The collagen diseases consist of rheumatoid arthritis, lupus erythematosis, dermatomyositis, scleroderma, periarteritis nodosum and serum sickness. All of these can have significant dermatologic manifestation. Of these six, the three so-called collagen diseases; lupus, dermatomyositis and scleroderma will be discussed here. They are considered to be autoimmune diseases (the body reacts against it self).
Lupus erythematosis can be confined to the skin without systemic findings (discoid LE), have some systemic problem but mostly skin manifestations (subacute lupus) or be a much more complicated systemic disease with characteristic skin findings (acute LE).
Discoid lupus presents with red, scaly plaques which develop atrophy (loss of skin substance) with scarring, loss of hair and pigment changes which may be increased pigmentation or complete loss of it. The lesions normally occur on the light exposed areas of the body particularly the face, upper torso and scalp. Therapy is usually quite effective but scarring is often permanent if treatment is delayed.
Subacute LE normally presents with more dramatic and extensive skin lesions, again in light exposed areas and with multiple circular or geometrically varied lesions on the back or upper torso.
Acute LE usually presents with a seriously sick patient often with a butterfly rash over the face and on light exposed areas along with fever, weakness, arthritis, and a host of other systemic findings. The quicker it’s diagnosed and treated, the better the patient usually does.
Dermatomyositis is a serious disease involving the skin and muscles. It can occur in children, in adults and in association with malignancies. The onset is usually abrupt, often following sun exposure with progressive muscle weakness and the development of a cutaneous eruption. Most diagnostic findings of the skin changes occur on the face and hands. Swelling around the eyes, often with dermatitis with a peculiar heliotrope (purplish) coloration. The changes on the hands are reddish plaques or flat-topped violaceous papule-like lesions or dermatitis occurring over the dorsum (top) of the fingers known as Gotton’s papules with sparing of the skin between the knuckles. Telangiectasia over the cuticles of the nails is often found although seen with the other collagen diseases as well. Calcification around joints may be pronounced in children.

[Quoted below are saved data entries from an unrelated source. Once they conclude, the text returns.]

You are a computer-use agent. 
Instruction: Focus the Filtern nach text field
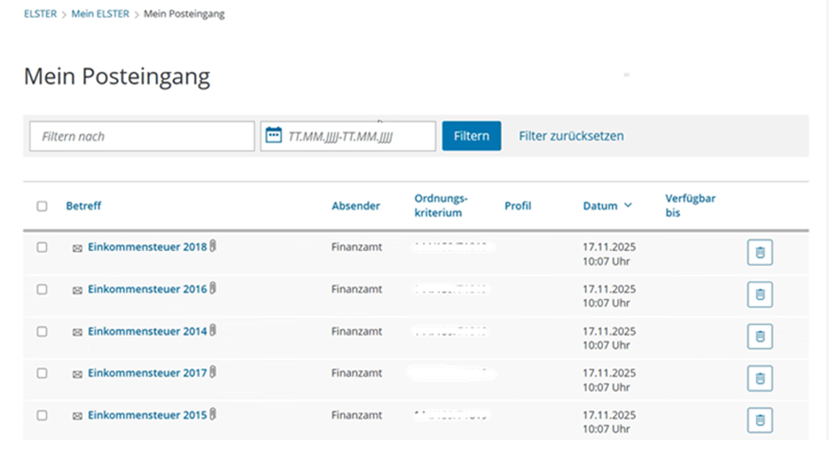pos(142,136)
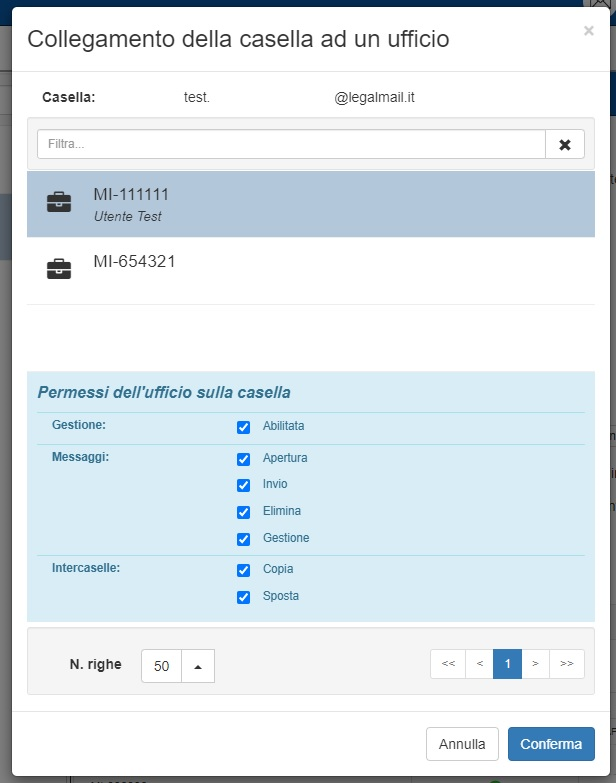Disable the Invio messages checkbox
The height and width of the screenshot is (783, 616).
pos(243,485)
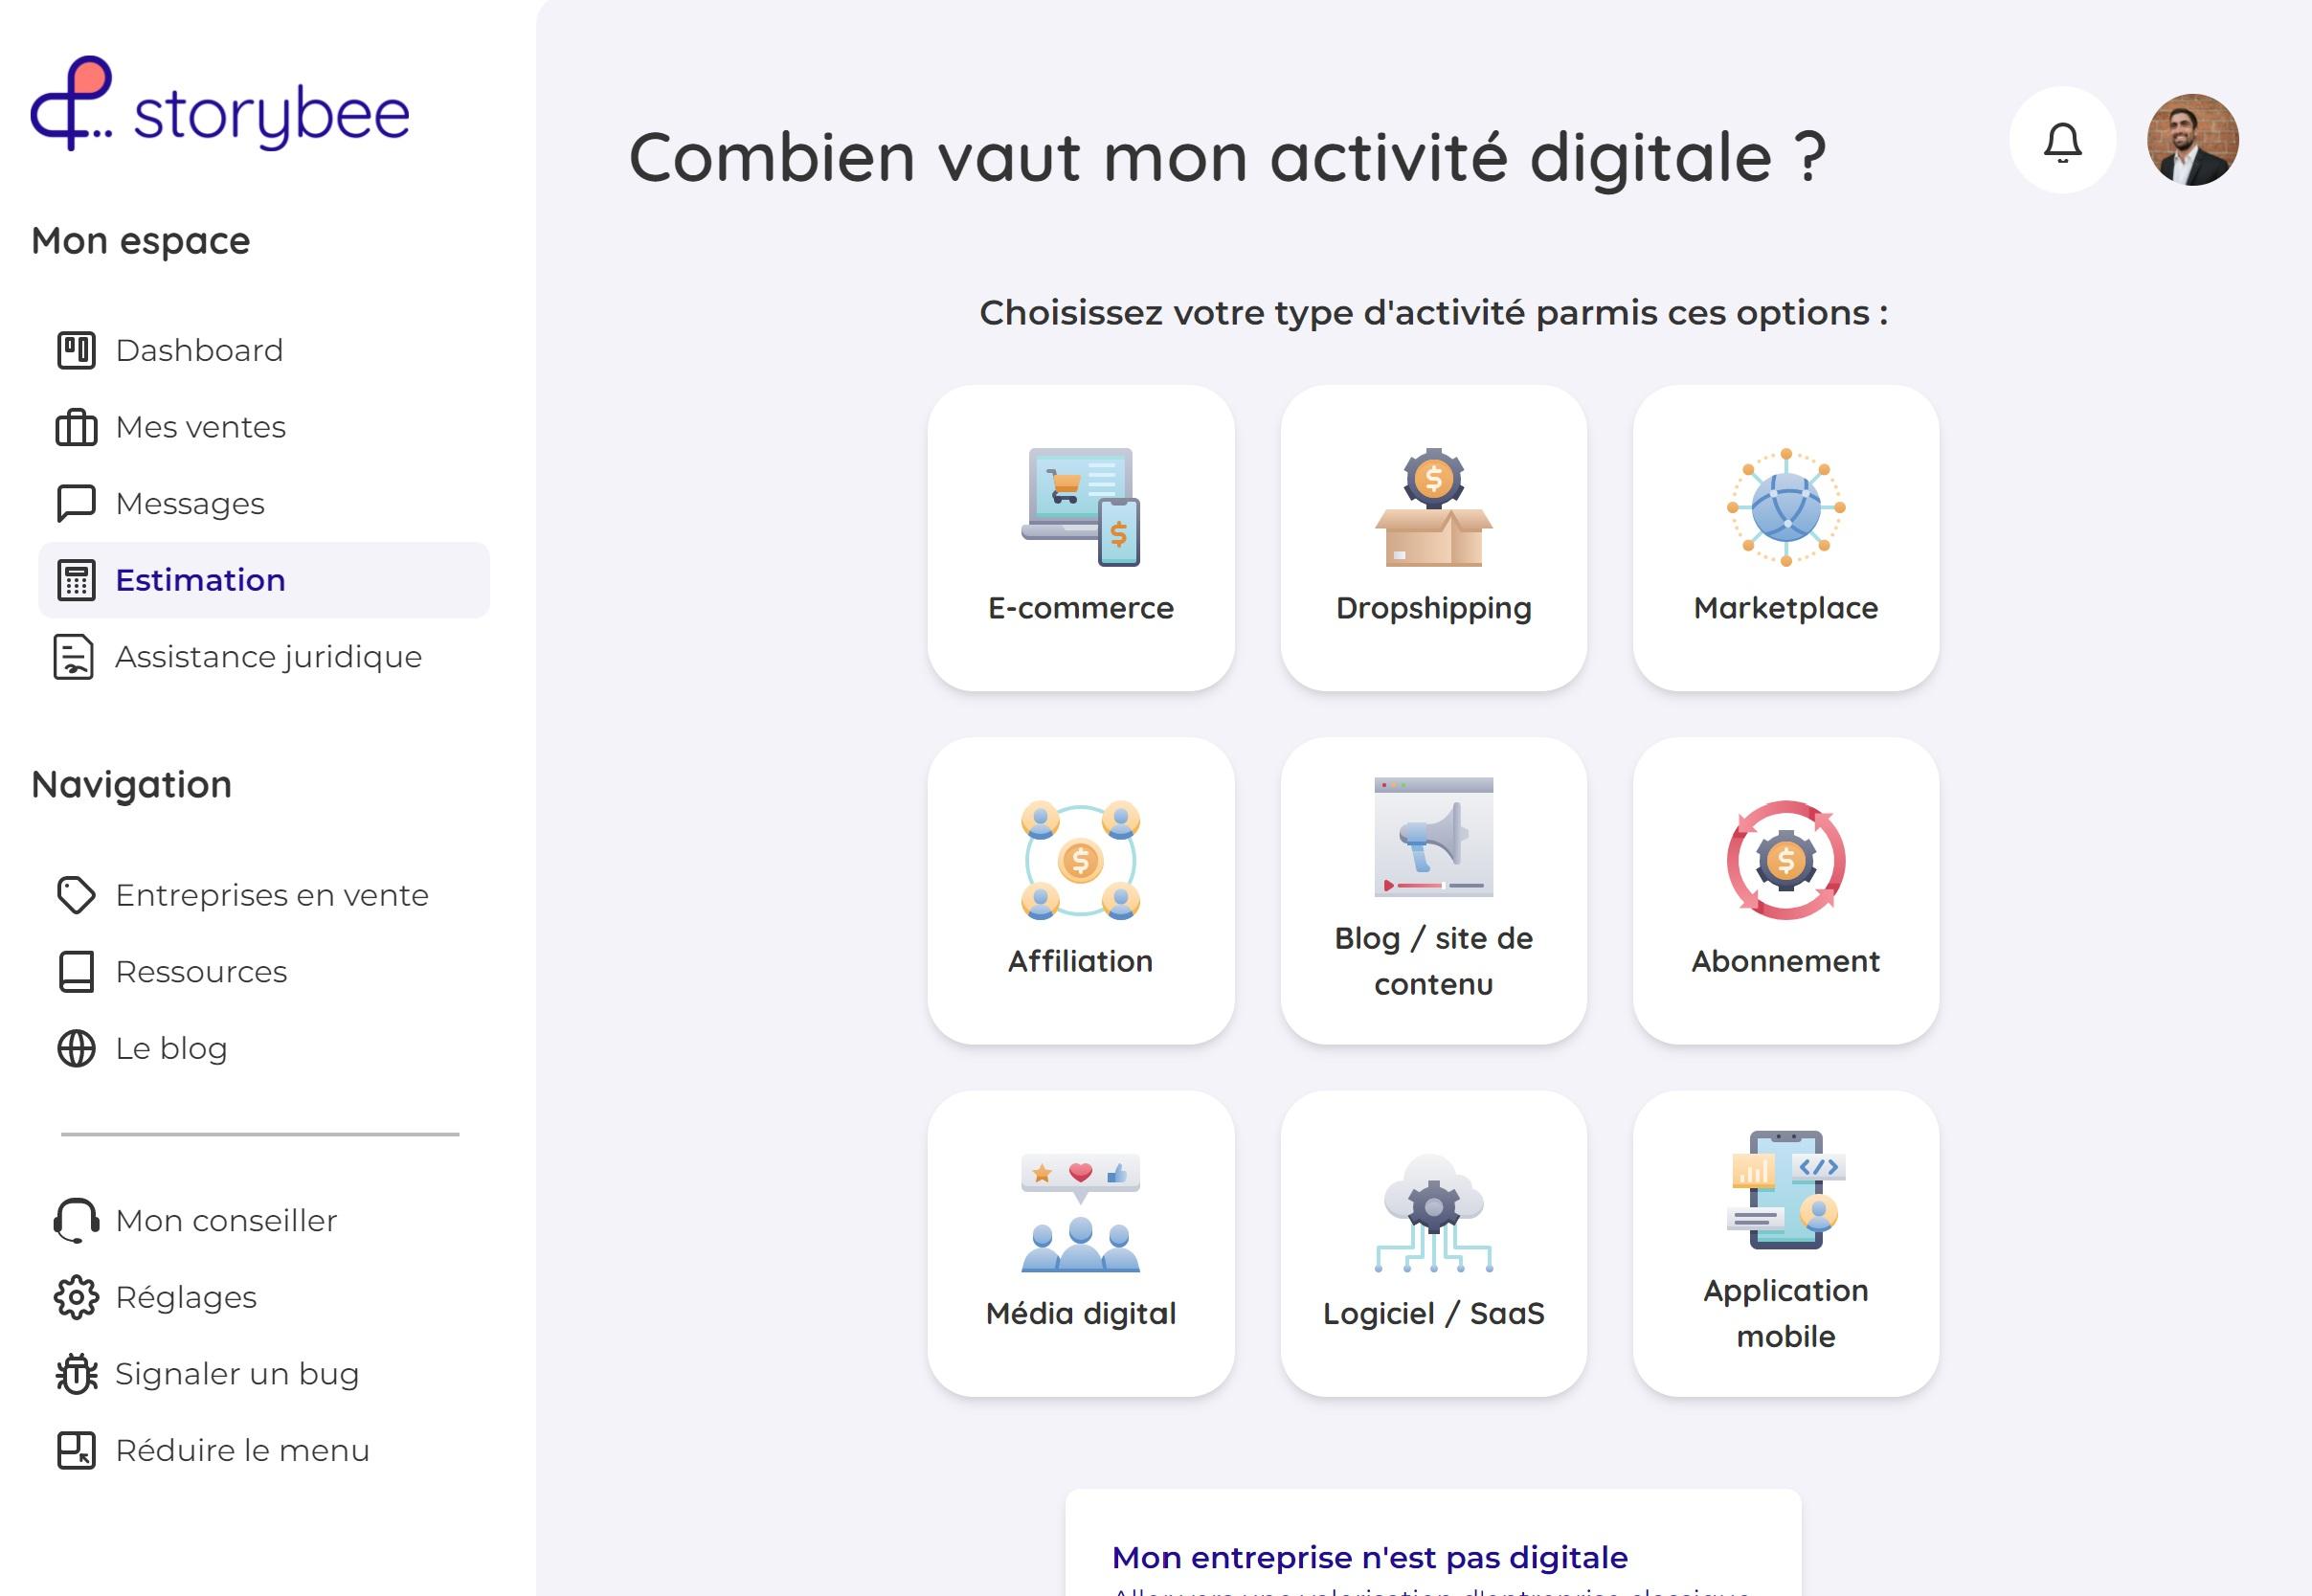
Task: Open user profile picture menu
Action: (x=2194, y=141)
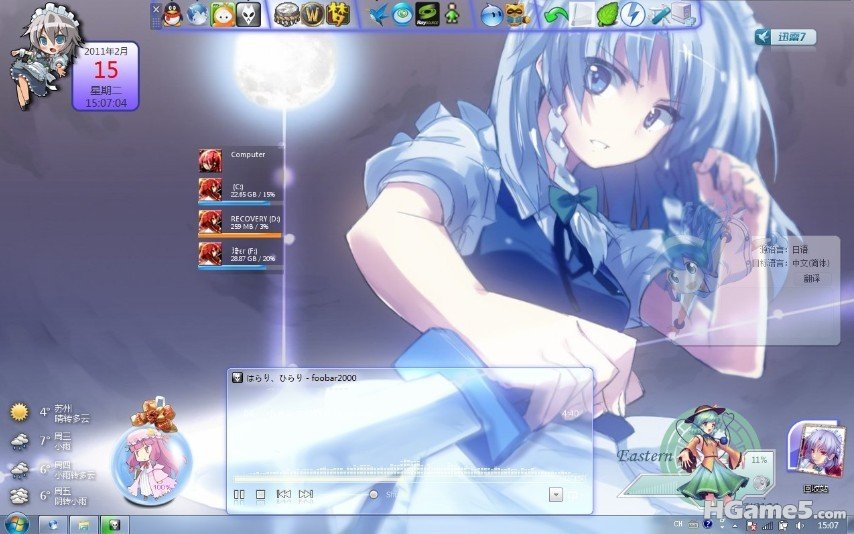Open the dropdown arrow in foobar2000 player

[x=556, y=494]
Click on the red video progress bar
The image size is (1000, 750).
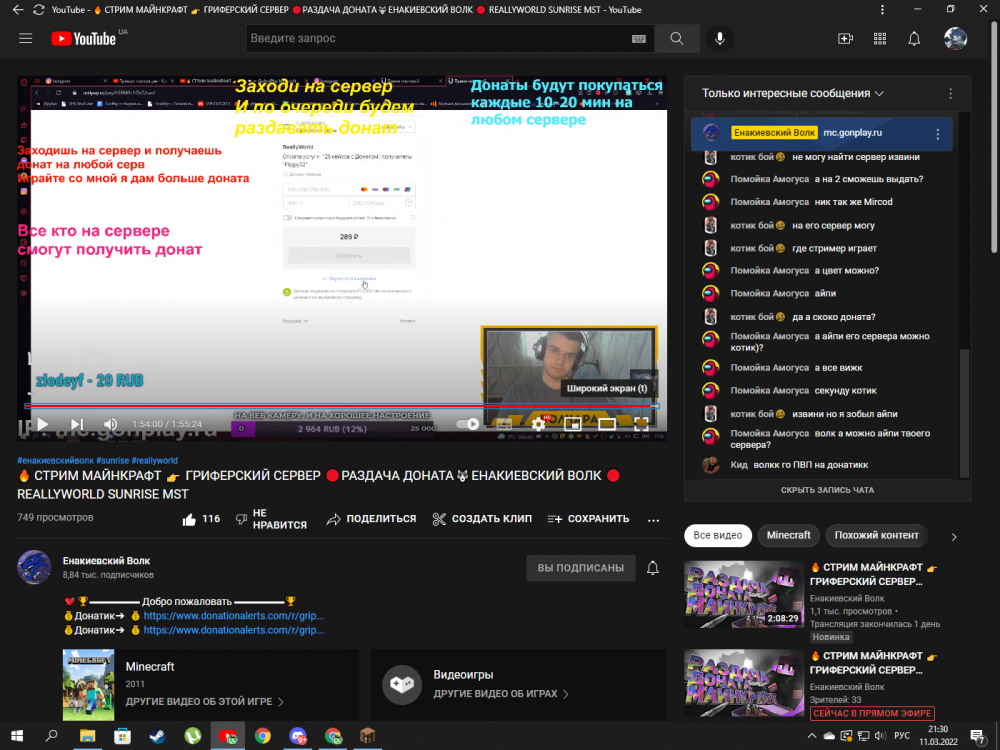(342, 406)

Scleroderma (hard skin) occurs in several forms. Most commonly, morphea, (localized morphea) can develop at any age and presents with solitary or multiple reddish smooth patches on the body which are very firm to touch. As the lesions progress, they expand peripherally with a violacous border that gradulaly hardens in the center and often becomes depigmented. The lesions are usually asymptomatic and are more of a cosmetic problem if on an exposed part of the body. On he face, they are often linear running from the anterior scalp down the forehead, eyebrow to end someplace along the line as far as the upper lip. A significant loss of tissue down to bone can be seen. This is referred to as the coup de sabre (sabers’ slash). These can be quite disfiguring and difficult to treat.
Acrosclerosis is a commonly seen variety of sclerodema involving the face with a pinched, tight appearance with decreased ability to open the mouth. Decreased mobility of the hands, tapered fingers with frequent painful ulceration in part of the clinical picture. Spasmodic restriction of the blood flow of the hand with pain and associated color changes often are seen (Raynauds phenomena). Cutaneous calcification may occur around joints of hands and elsewhere. Telengectasia (small superficial blood vessels) in the areas of involvement are often prominent. Decreased esophageal motility (difficulty swallowing) may be a significant problem. When all of the above are found in the same patient, it is called the CREST syndrome.
Systemic scleroderma is seen with many of the above findings but also includes significant internal problems especially involving the lungs. kidneys and gastrointestinal tract. Therapy is often requires a multidiscipline approach.